Età avanzata, malattie cardiovascolari, immunodepressione, patologie respiratorie croniche e malattie neurologiche sono tra i principali fattori associati al ricovero nei pazienti con influenza stagionale non severa. Nei casi gravi, infezioni batteriche secondarie, sepsi, danno renale acuto, malnutrizione ed età pari o superiore a 65 anni risultano invece tra i fattori maggiormente associati alla mortalità. È quanto emerge da una revisione sistematica e meta-analisi pubblicata su The Lancet Respiratory Medicine e finanziata dall’Organizzazione mondiale della sanità per supportare l’aggiornamento delle linee guida cliniche sull’influenza.
I ricercatori hanno analizzato gli studi osservazionali pubblicati tra il 1° gennaio 2000 e il 30 ottobre 2025 che includevano pazienti di qualsiasi età con influenza stagionale confermata in laboratorio e riportavano stime aggiustate dell’associazione tra almeno un fattore di rischio e ricovero ospedaliero o mortalità per tutte le cause. Sono stati inclusi 63 studi, per un totale di 2.150.518 partecipanti.
Nei pazienti con influenza non severa, le evidenze con certezza moderata o alta hanno indicato tra i principali fattori associati al ricovero l’età avanzata, con un odds ratio di 1,72 per ogni incremento di dieci anni negli adulti, le malattie cardiovascolari, con OR 2,72, le condizioni di immunodeficienza o immunosoppressione, con OR 2,70, le malattie respiratorie croniche, con OR 2,24, e le patologie neurologiche, con OR 2,31. Tra gli ulteriori fattori associati figurano gravidanza, diabete e tumori.
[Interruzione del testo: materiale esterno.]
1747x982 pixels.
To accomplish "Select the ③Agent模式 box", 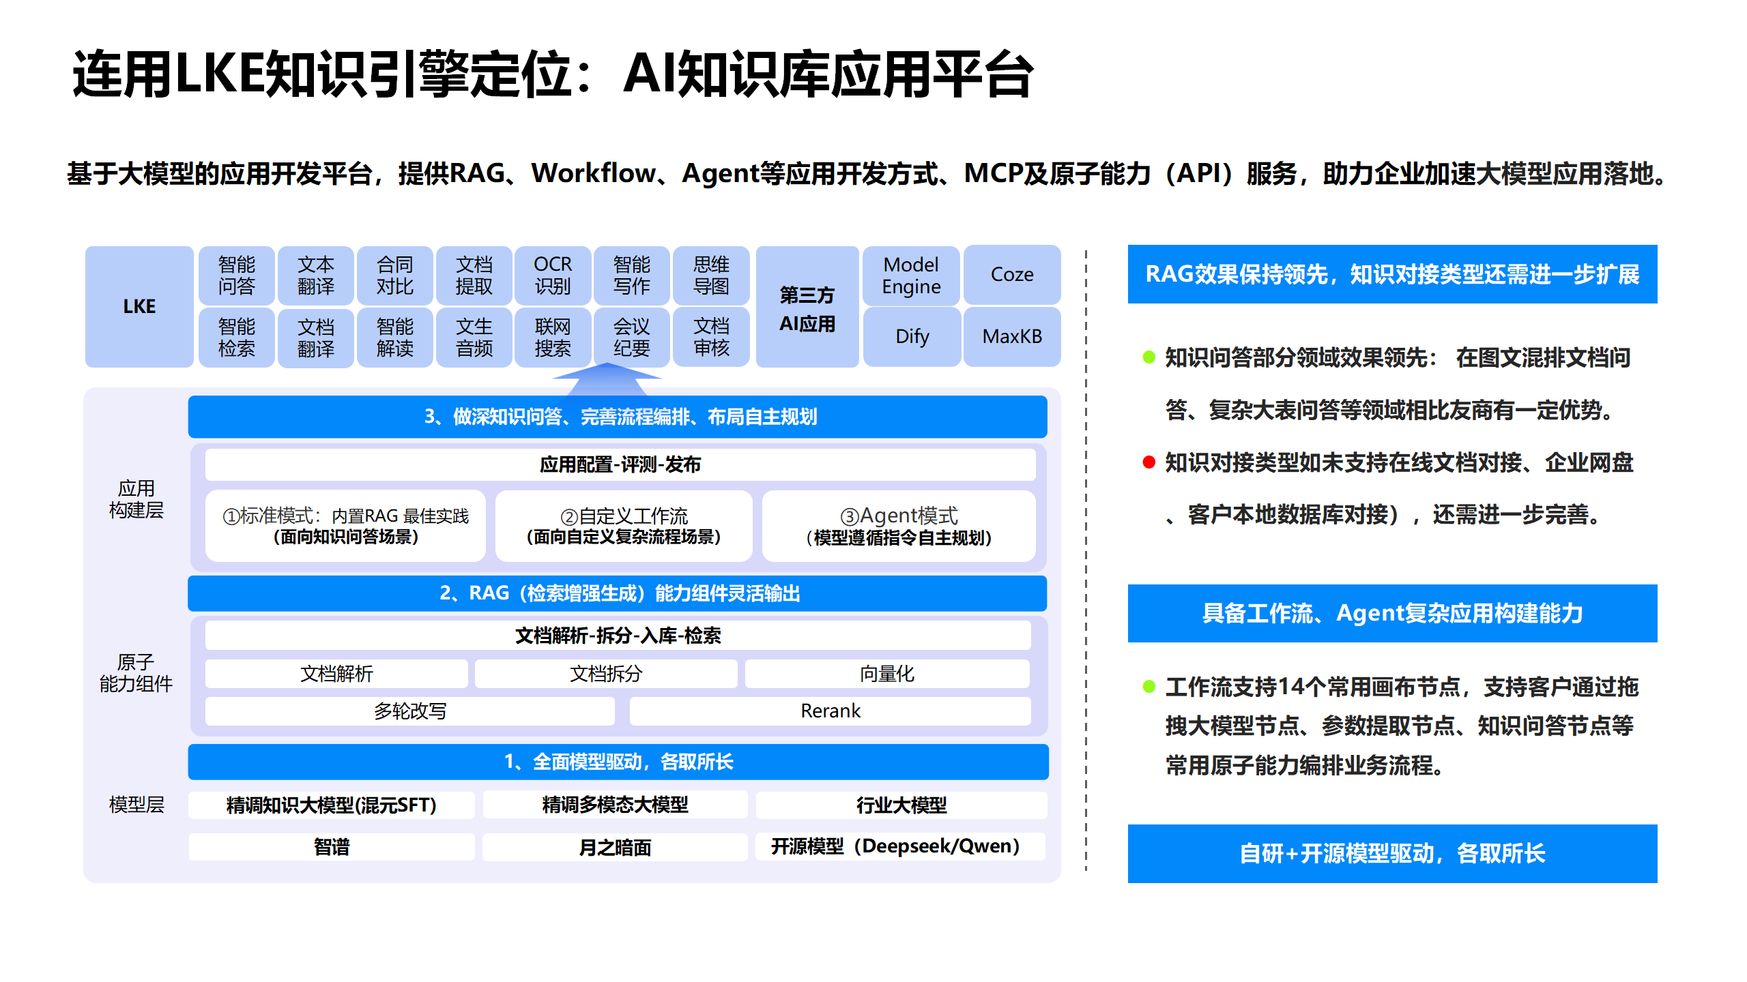I will click(898, 526).
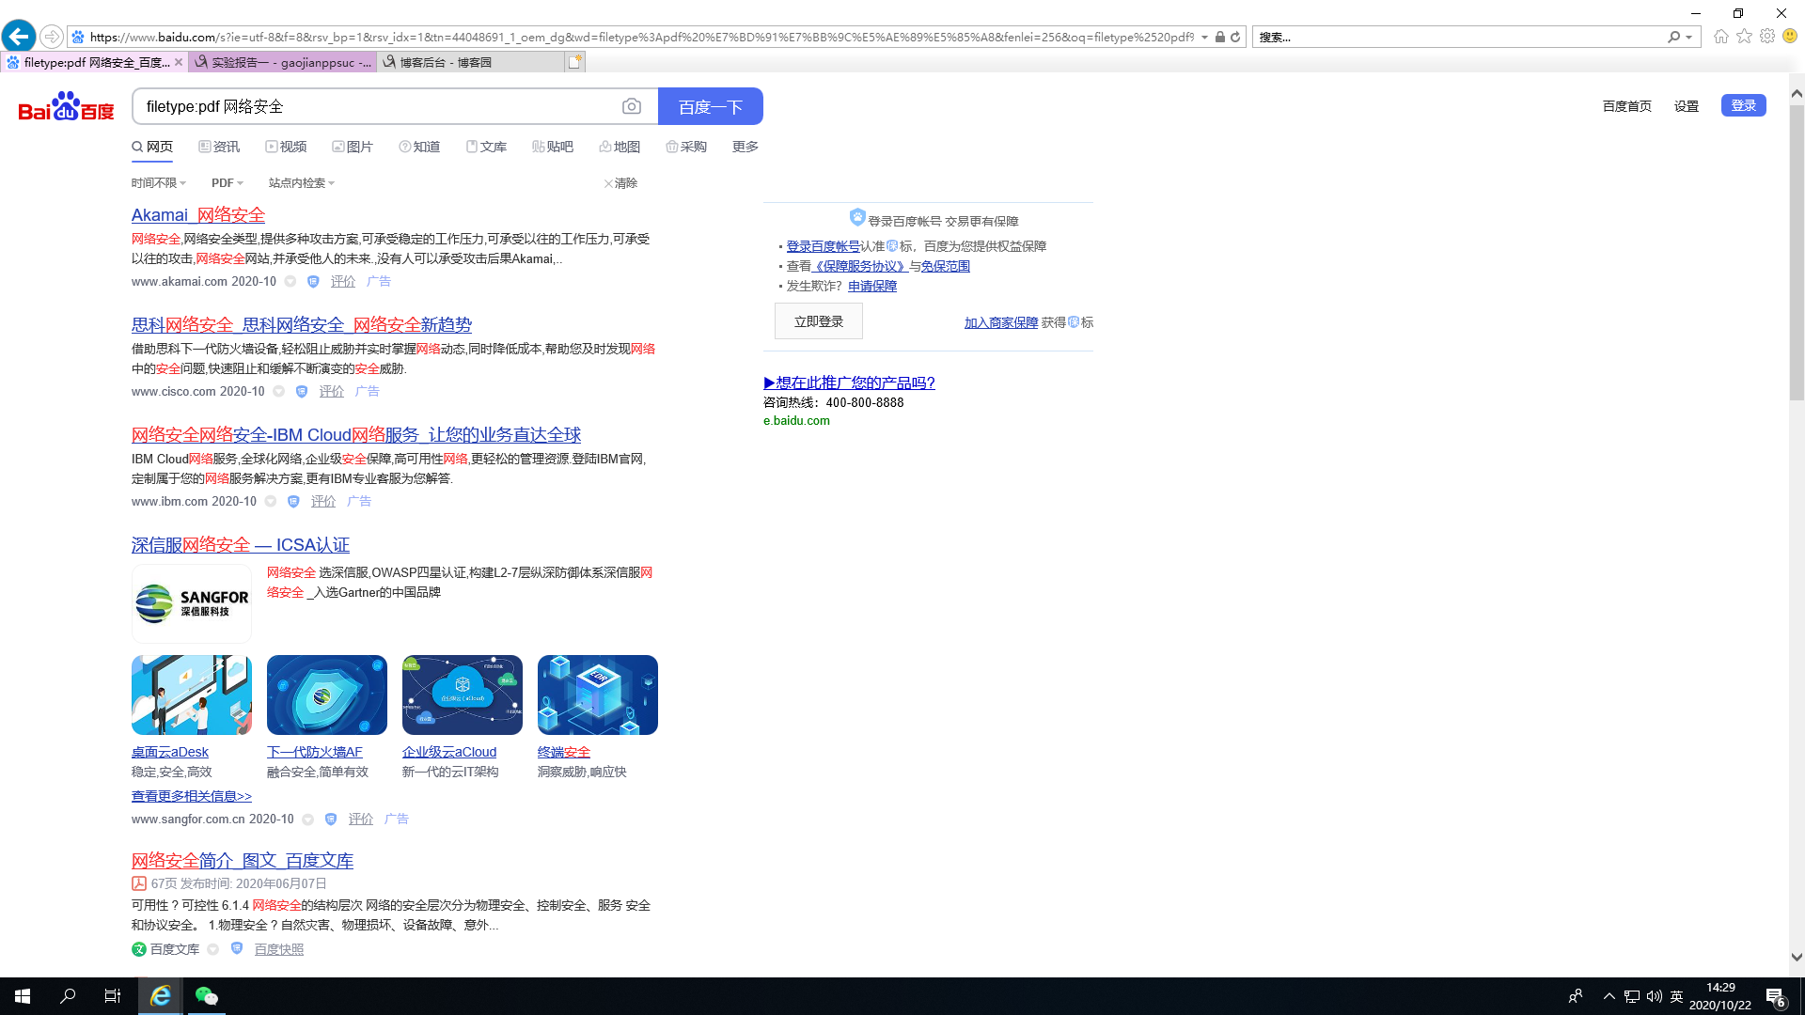Image resolution: width=1805 pixels, height=1015 pixels.
Task: Click the page scrollbar down arrow
Action: pyautogui.click(x=1797, y=957)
Nei pazienti con influenza severa, l’associazione più elevata con la mortalità per tutte le cause è stata osservata per le infezioni batteriche secondarie, con OR 4,13. Seguono malnutrizione, con OR 3,29, sepsi, con OR 3,19, danno renale acuto, con OR 2,92, età pari o superiore a 65 anni, con OR 2,47, malattie cardiovascolari croniche, con OR 2,43, tumori, con OR 2,21, e patologie neurologiche croniche, con OR 2,08. Epatopatie, immunodeficienza o immunosoppressione e broncopneumopatia cronica ostruttiva sono risultate ulteriori condizioni associate alla mortalità.
Secondo gli autori, i risultati possono supportare una migliore stratificazione del rischio e strategie più mirate di prevenzione e trattamento dell’influenza stagionale. La revisione è stata condotta utilizzando il metodo GRADE per valutare la certezza delle evidenze ed è stata registrata nel database PROSPERO.